Red Flags for Premium Fraud
Premium fraud is the knowing or intentional misrepresentation of information necessary to determine a business’s actual risk exposure. If you see two or more of these red flags, notify your workers’ comp provider immediately.
- Inconsistencies with prior policies. Past insurance policies indicate significantly more payroll or premium than the insured is currently reporting.
- Hidden ownership. The insured lists common owners on applications for other carriers or lines of insurance. The officers, shareholders or control people are different from those listed on the workers’ comp application.
- New business. The insured is a new business with significant payroll or multiple-state exposure.
- Certificates of insurance. The number of certificates of insurance you are asked to issue exceeds the number usually anticipated for a business of that size and type.
- Misinformation. Incorrect information is shown on the application about the number of employees, their duties, location of operations or the number of entities included for coverage.
- Business location. Multiple businesses are shown at the same address, the location visited is the same as previously visited for a different risk, or the business logo is not present at the location.
- Non-cooperation. The insured refuses or delays access to appropriate personnel. The insured refuses to provide records, documents or files for audits or claim adjusting. Records are located somewhere other than the principal place of business.
- Business operations. Requested coverages are inconsistent with the type of work being performed. Marketing materials or business name are inconsistent with operation. Company letterhead allows author to choose employer. Certificates or licenses for operations reflect a name other than that of the insured.
- Safety. Employer is not concerned with employee safety, even though there is a high rate of loss.

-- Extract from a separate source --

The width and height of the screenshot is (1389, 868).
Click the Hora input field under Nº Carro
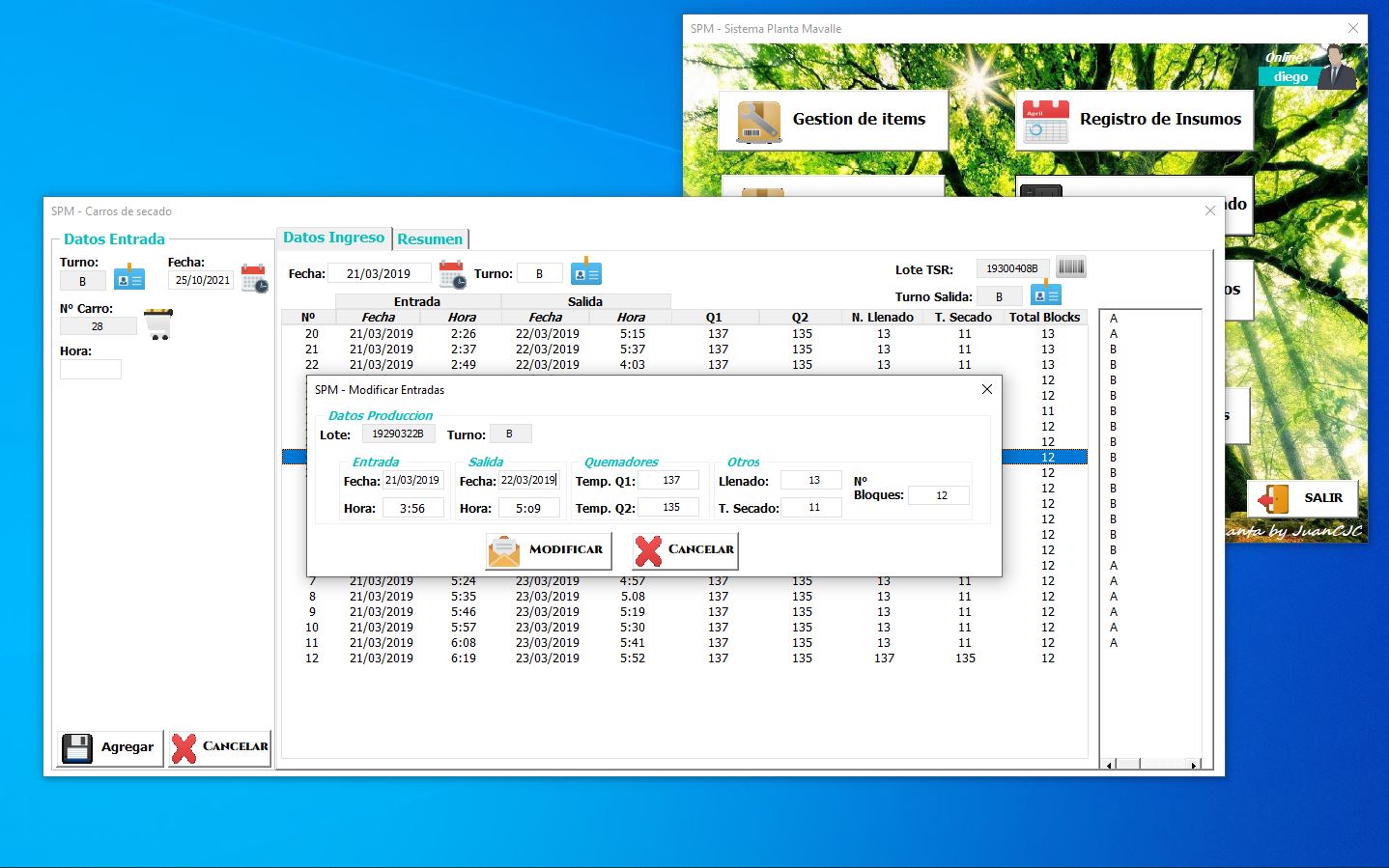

- Claim reporting. Insured fails to report claims, or number and type of claims reported are inconsistent with payroll and classification information.
About Tim Riley
Tim Riley is vice president of the special investigations department of Texas Mutual Insurance Company, the state’s leading provider of workers’ compensation insurance. He joined Texas Mutual in September 2004 as an attorney, and since June 2005 has managed the special investigations department. This department is primarily responsible for the investigation of claimant, premium and health care provider fraud committed against the Company.
Mr. Riley received his bachelor’s degree from the University of Massachusetts and his law degree from Rutgers University. He is a retired U.S. Army Judge Advocate who served in a variety of military legal assignments in the United States and overseas. Following his retirement from the Army in 1997, Mr. Riley was initially employed by the Texas Workforce Commission. From June 1998 through August 2004, Mr. Riley was an attorney with the Texas Workers’ Compensation Commission (now the Texas Department of Insurance’s Division of Workers’ Compensation). During his time with the Commission, Mr. Riley was assigned to the Hearings Division, the Compliance and Practices Division, and the Legal Services Division.
About Texas Mutual Insurance Company
Austin-based Texas Mutual Insurance Company is the state’s leading provider of workers’ compensation insurance, with approximately 34 percent of the market. Since 1991, the company has provided a stable, competitively priced source of workers’ comp insurance for Texas employers. Texas Mutual is an industry leader in the fight against workers’ compensation fraud. The company maintains three teams of in-house fraud investigators. In 2011, they saved, identified or recovered $5 million through their claimant, health care provider and employer fraud investigations.